**Work instructions**
Everything in the listing should be set down exactly, apart from the pictures.

**Material provided**

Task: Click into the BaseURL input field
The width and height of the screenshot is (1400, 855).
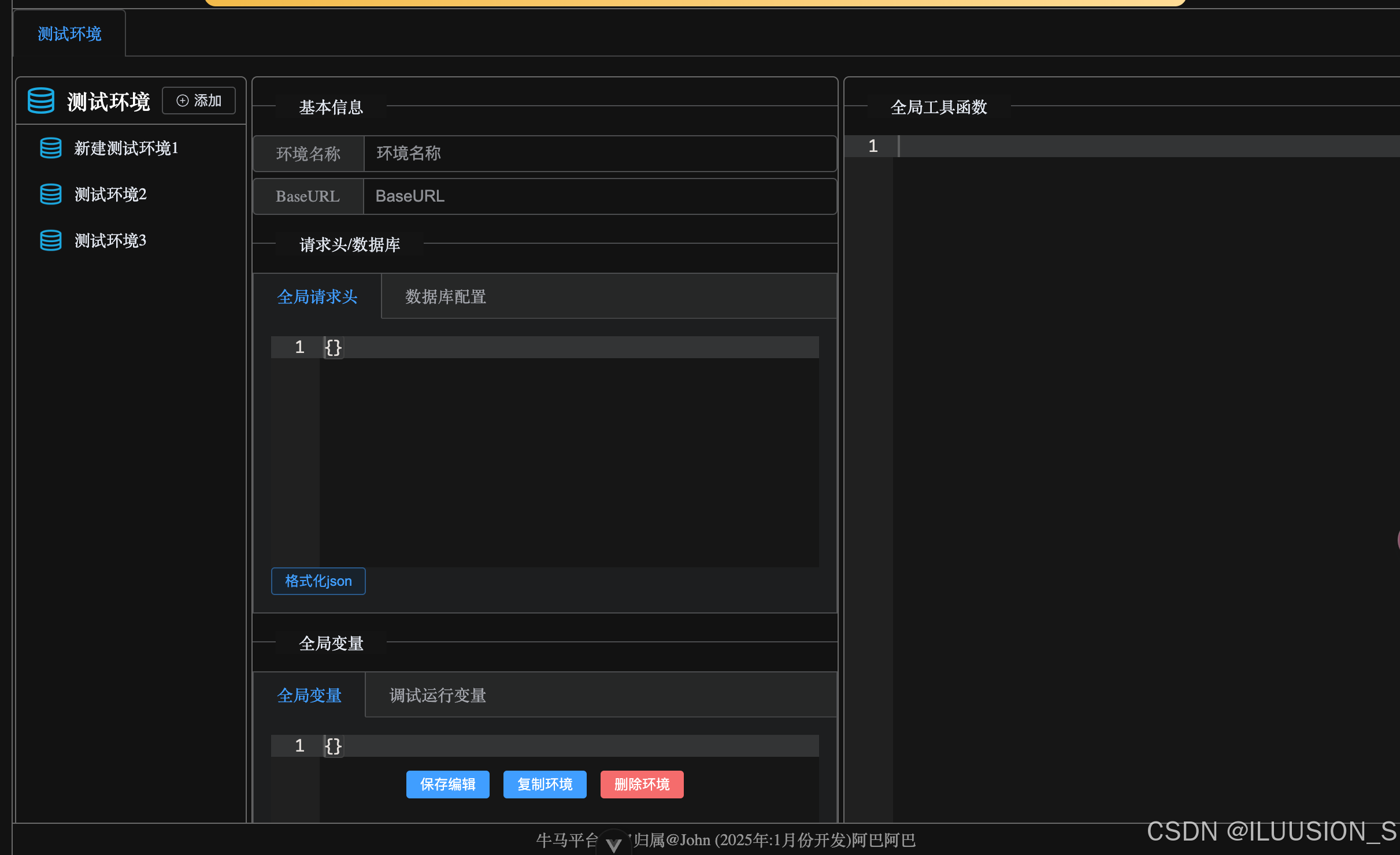Action: click(599, 196)
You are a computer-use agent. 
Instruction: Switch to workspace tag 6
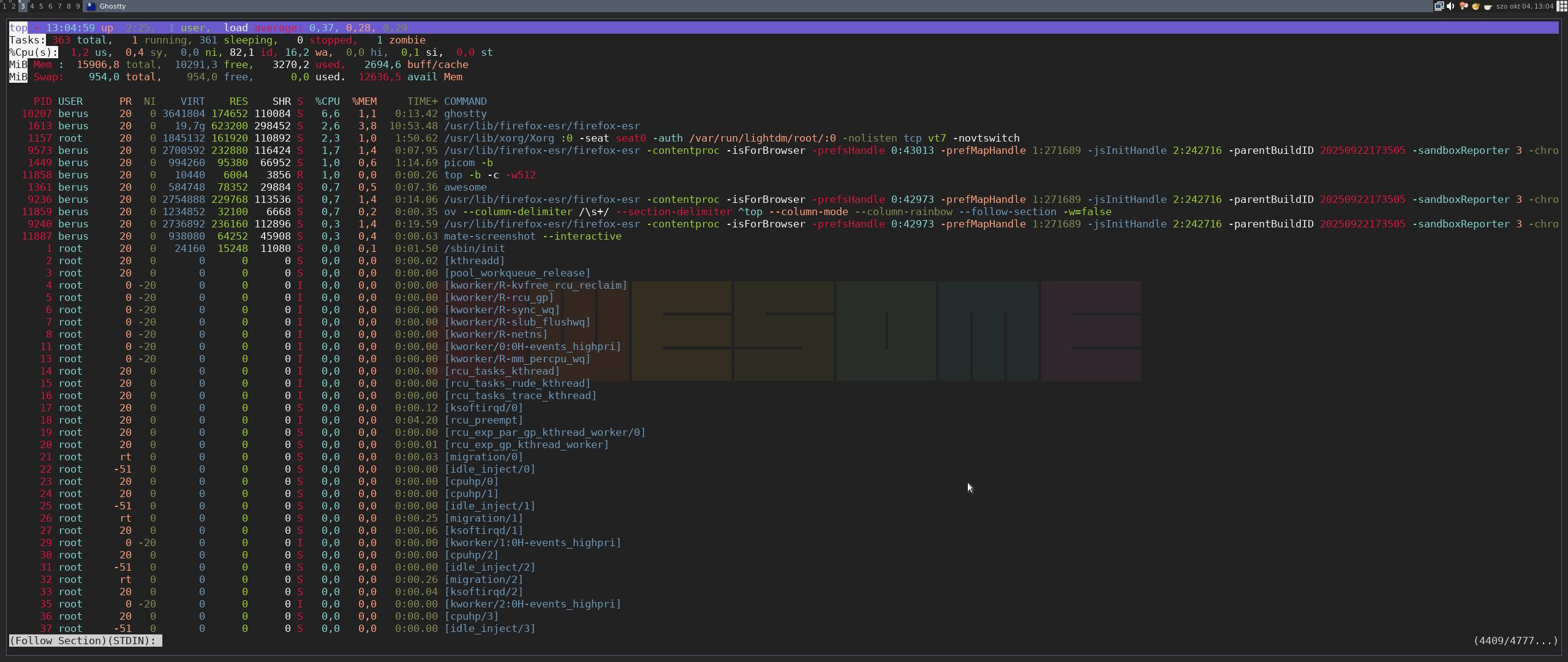point(50,6)
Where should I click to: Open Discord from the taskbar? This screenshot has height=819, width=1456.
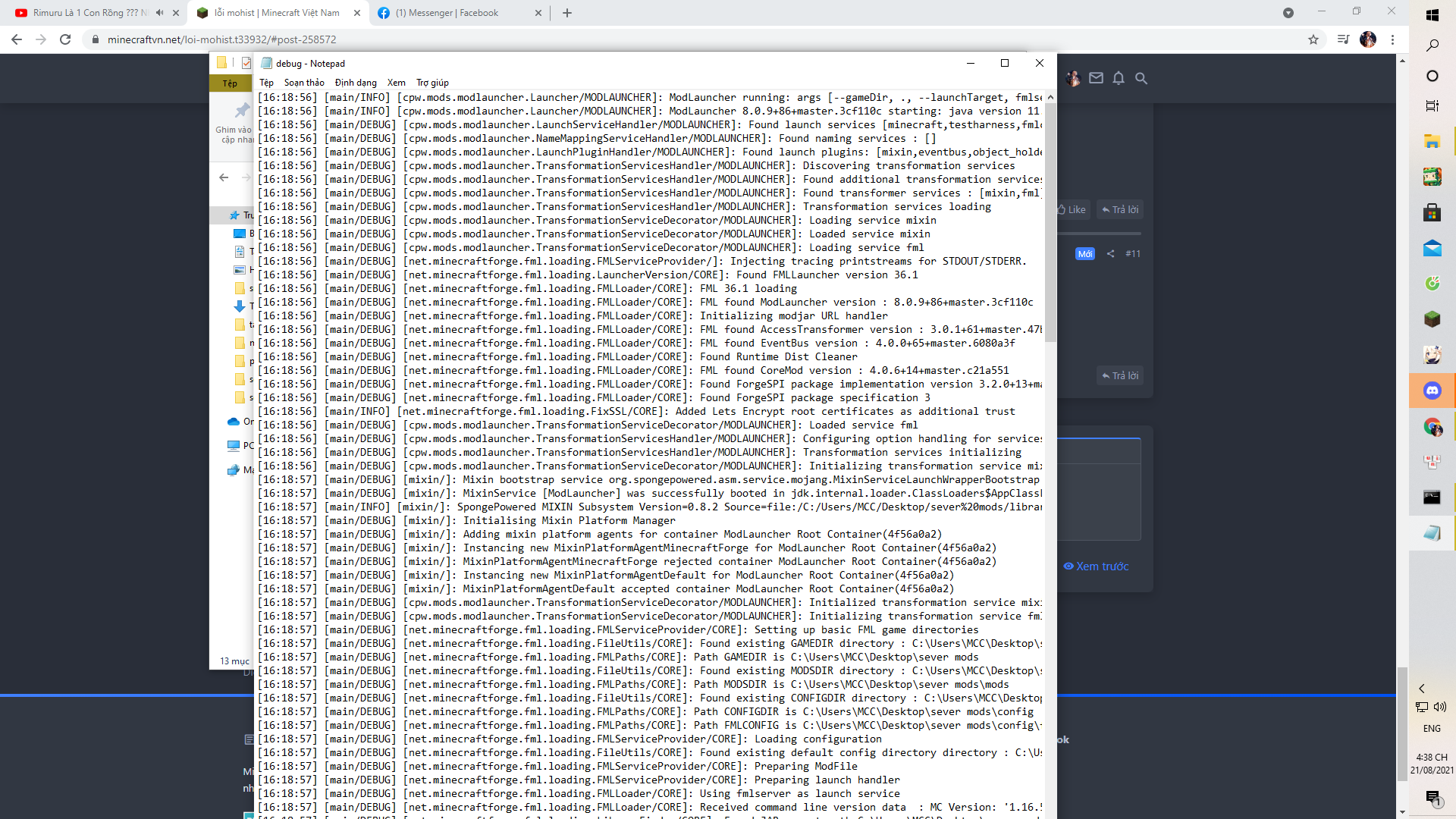click(1432, 391)
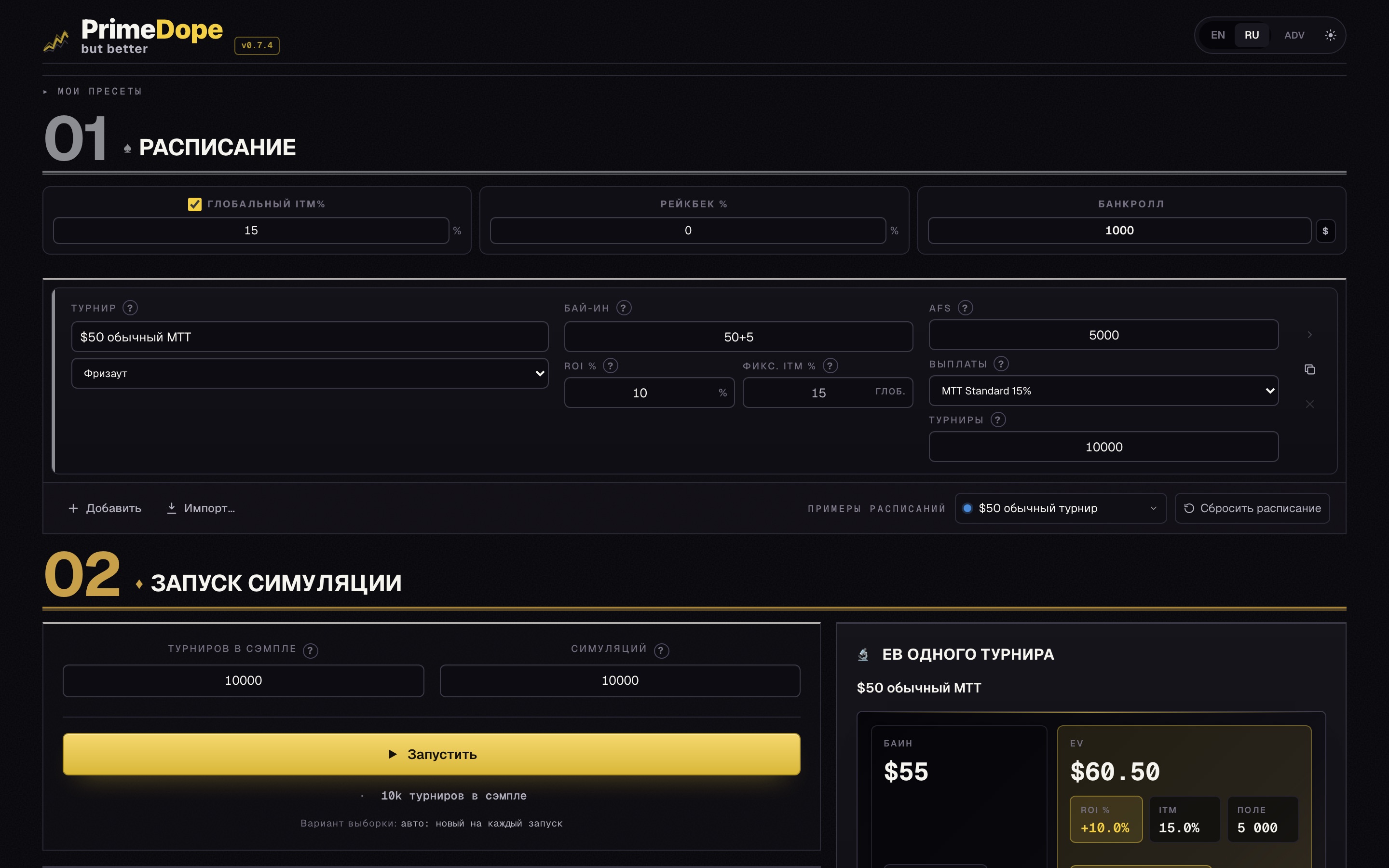Click the Турниров в сэмпле input field
1389x868 pixels.
[244, 680]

**Exercise response**
Task: Click into the BaseURL input field
The width and height of the screenshot is (1400, 855).
Action: click(599, 196)
You are a computer-use agent. 
Instruction: Switch to workspace tag 6
point(50,6)
Where should I click to: Open Discord from the taskbar? This screenshot has height=819, width=1456.
click(1432, 391)
Click the Турниров в сэмпле input field
1389x868 pixels.
[244, 680]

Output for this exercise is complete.